Even better is the IRS definition of first-time homebuyer. Technically, you don't have to be purchasing your very first home. You can qualify under the tax rules as long as neither you nor your spouse has owned a principal residence at any time during the three years prior to the purchase of the new home. In these instances, Uncle Sam waives the penalty for early withdrawal, but with regular IRAs, you will have to pay tax on the money (plus a penalty if you're under 59). Withdrawals from Roth IRAs, however, are tax- and penalty-free.

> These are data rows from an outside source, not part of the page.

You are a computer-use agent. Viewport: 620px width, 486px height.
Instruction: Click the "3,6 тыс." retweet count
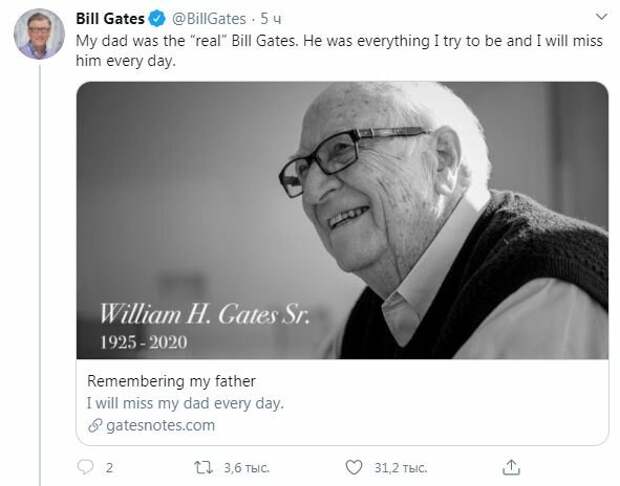(243, 468)
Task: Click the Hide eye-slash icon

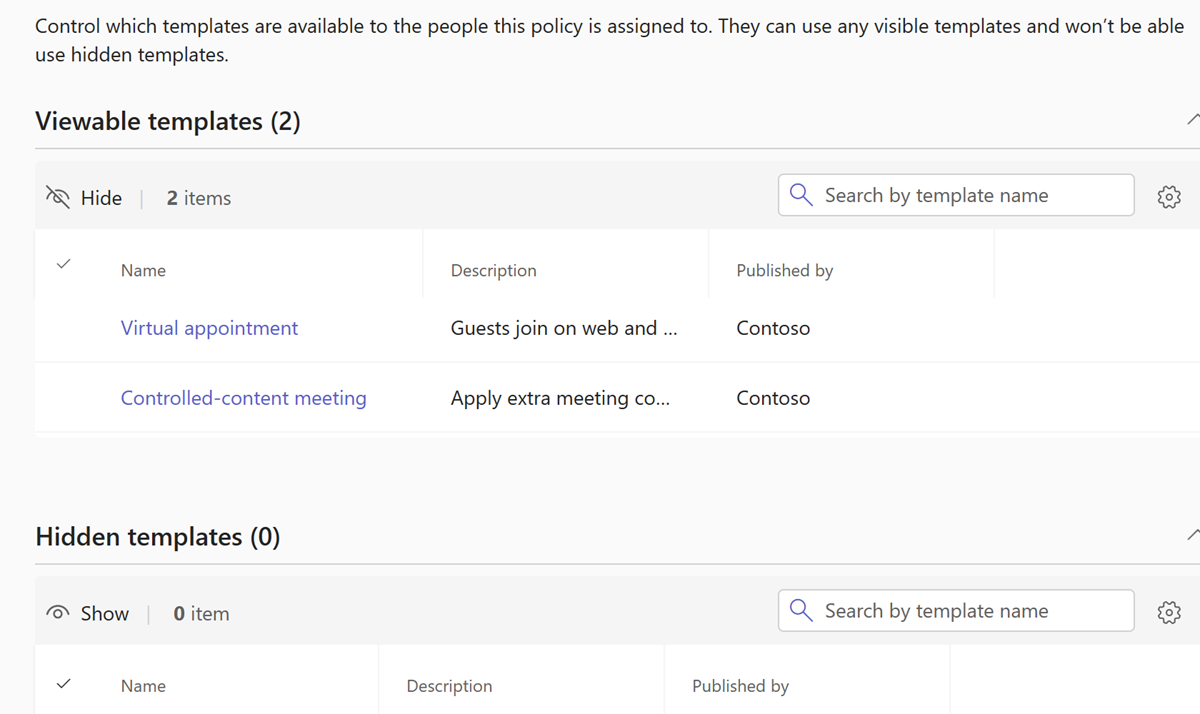Action: [58, 198]
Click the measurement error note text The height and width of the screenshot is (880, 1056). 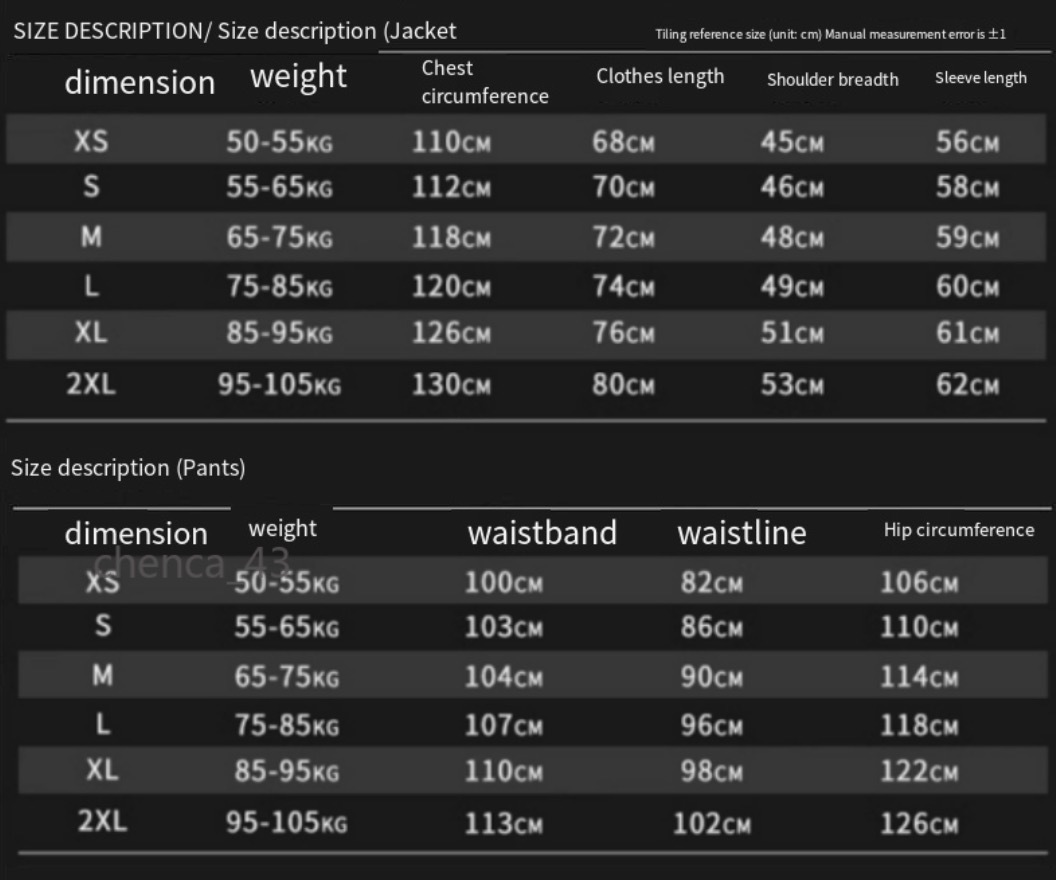[830, 35]
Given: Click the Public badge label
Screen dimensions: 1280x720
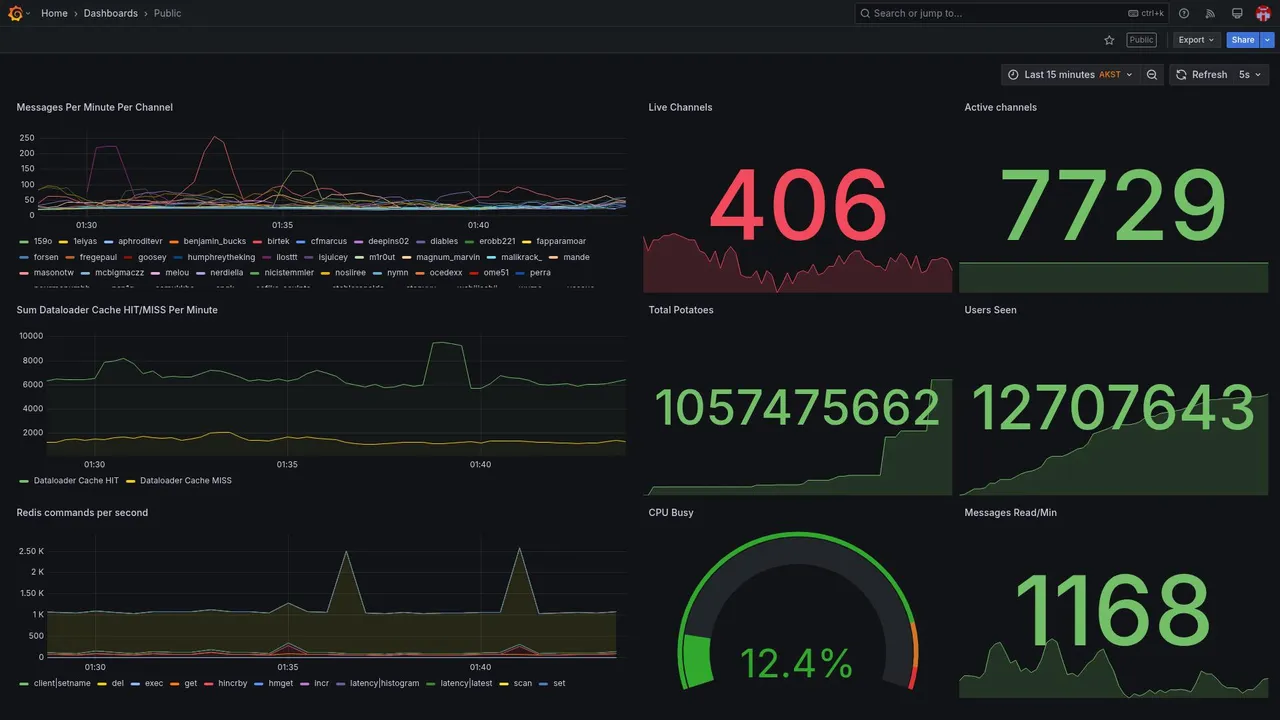Looking at the screenshot, I should tap(1141, 40).
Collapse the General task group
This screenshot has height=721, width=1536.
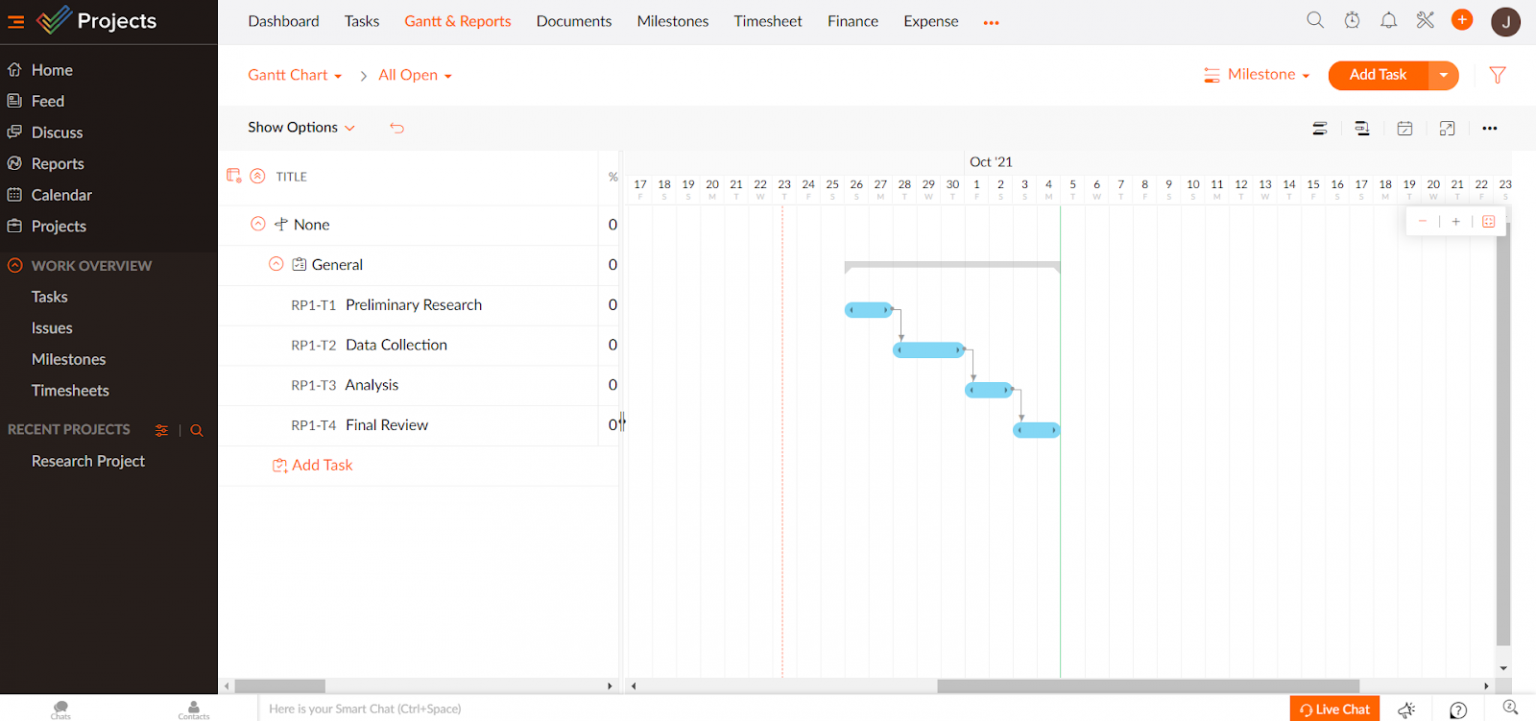tap(276, 264)
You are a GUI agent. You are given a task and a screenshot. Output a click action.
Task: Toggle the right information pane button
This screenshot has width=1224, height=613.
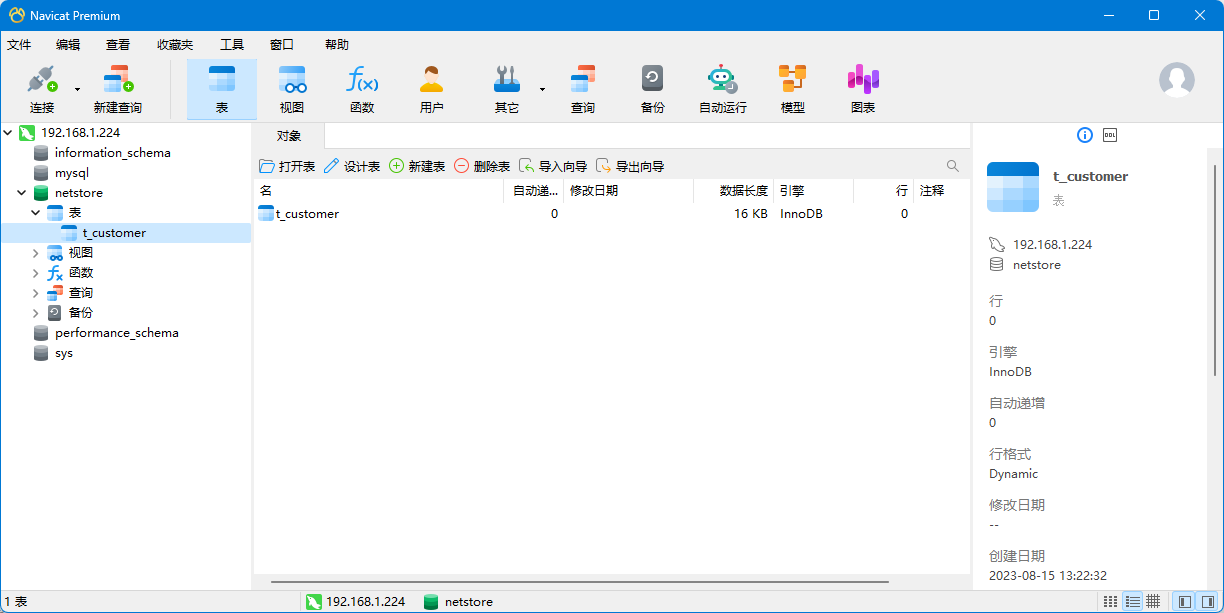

5. Seek Out Someone Generous
Aunt Edna always liked you best. Take advantage of that favored family status and see if she's willing to give you the money toward the down payment. Tax law allows gifts up to a certain amount a year to be bestowed without tax consequences to either the giver or recipient. Known as the gift-exclusion, this tax-exempt amount is $15,000 for the 2019 and 2020 tax years. The gift exclusion isn't limited to relatives; the cash gift can be from anyone.
6. Ask for a Raise
No luck finding a benefactor? It may be time to ask your boss for more money. Just make sure you do your homework and base your request for a raise on your accomplishments, and the company's pay scale—not your housing needs.
7. Get a Second Job
Did your boss turn you down for that raise? Moonlighting could help you earn the extra money. This option makes the most sense for those who are young and not fully established in their professions.
8. Put that Stimulus Check to Work
The $2 trillion economic stimulus plan includes a first round of checks of up to $1,200 direct payments for eligible individuals, $2,400 for qualified married couples and also $500 per child to many Americans.
These funds can go straight toward your down payment. The law also allows people affected by the virus to take money from the IRA penalty-free if they are under age 59.
9. Look for Lost Money
There are about $23.8 billion worth of matured savings bonds that remain unredeemed, according to the U.S. Department of the Treasury. These bonds have been ignored or forgotten by their owners and aren't earning a penny of interest. Make sure your bonds and other investments are still adding to your net worth.
You could also have money languishing in an old bank account. You can file a claim with the U.S. Treasury Department to recover lost, stolen or destroyed savings bonds. Or, check the National Association of Unclaimed Property Administrators to see if you have any unclaimed assets.
Best Places to Put the Down Payment Money

This is money you'll need short-term, so you do not want to risk it. This means safe investments including savings accounts, CDs and money market accounts are best. You want the money to be there when you are ready to buy a house, which is why buying stocks is not a good move because of the volatility involved.